Disease ecologist Barbara Han and her colleagues have taken a big data approach to identify animals that serve as disease reservoirs—animals that harbor viruses or bacteria that can be transmitted to humans. In a study published last week, the scientists fed information about all 2277 known rodent species into their computer models, and used machine-learning algorithms to identify more than 50 species that may be disease reservoirs.

A couple of voles and a grasshopper mouse are at the top of the suspect list

The scientists drew information from several sources, including the massive PanTHERIA database, which lists what’s known of mammalian species’ physiology, behavior, range, social structure, and so forth. PanTHERIA is a “painstaking collection” of data from thousands of individual field studies, Han tells IEEE Spectrum

Although the PanTHERIA compilation will probably never be comprehensive, the researchers’ computer models could work with the incomplete data set. “This was one strength of this approach,” says Han. “If you tried to wait until you know everything, you’d be paralyzed.” The researchers also used public health databases of species that harbor zoonotic diseases.

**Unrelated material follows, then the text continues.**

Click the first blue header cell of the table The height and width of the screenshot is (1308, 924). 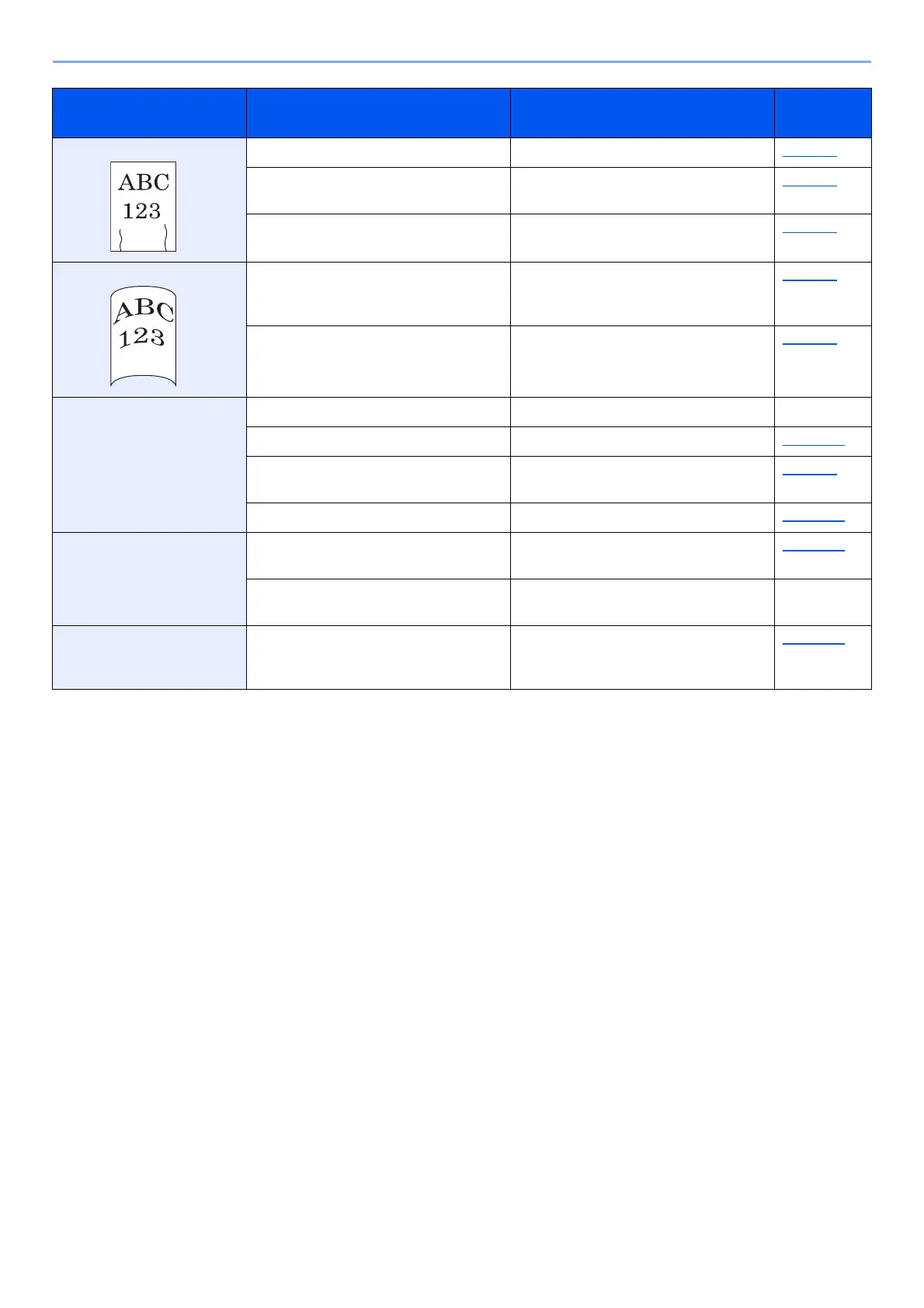(x=149, y=113)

The researchers first used information about known rodent disease reservoirs to train their computer model. “What the algorithm is doing is picking out the key features that repeatedly show themselves to be predictors of a species being a disease reservoir,” Han explains.

Beware of animals that live fast and die young

Once the model had created that “profile” of a disease-bearing rodent, the researchers tested its ability to distinguish between reservoir and non-reservoir species. The model’s 90 percent accuracy rate gave them confidence to try it with rodent species whose reservoir status was unknown. By identifying more than 50 new species as highly likely to carry zoonotic diseases, the researchers have provided hypotheses that field researchers can test. “Our predictions are a jumping off point,” Han says. A couple of voles and a grasshopper mouse are at the top of the suspect list. 

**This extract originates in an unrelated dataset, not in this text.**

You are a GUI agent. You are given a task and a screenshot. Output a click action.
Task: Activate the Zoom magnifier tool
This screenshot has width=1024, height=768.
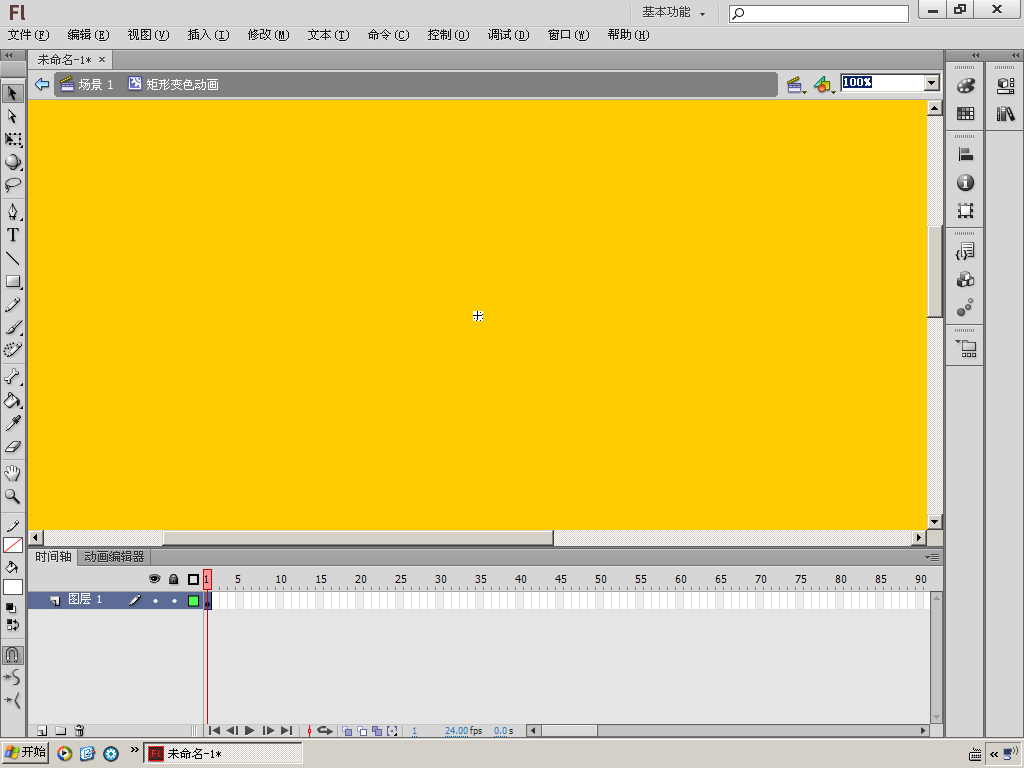pyautogui.click(x=13, y=496)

Interestingly, the model didn’t pick out species that were closely related to each other. Instead, the most predictive feature was having what Han calls “a fast-paced strategy for life.” These are short-lived animals that reach sexual maturity quickly, and then reproduce prolifically.

This jibes with previous scientific findings about these fast-paced animal species and their immune systems. Such species may “allocate their resources to reproduction,” Han says, and have an immune system that isn’t very effective, allowing them to harbor diseases. Those diseases may not be of much concern to the species, as they’re “more concerned with knocking out as many babies as possible,” Han explains.  

It seems that Han’s computer models have given humanity a good tip: Beware of animals that live fast and die young.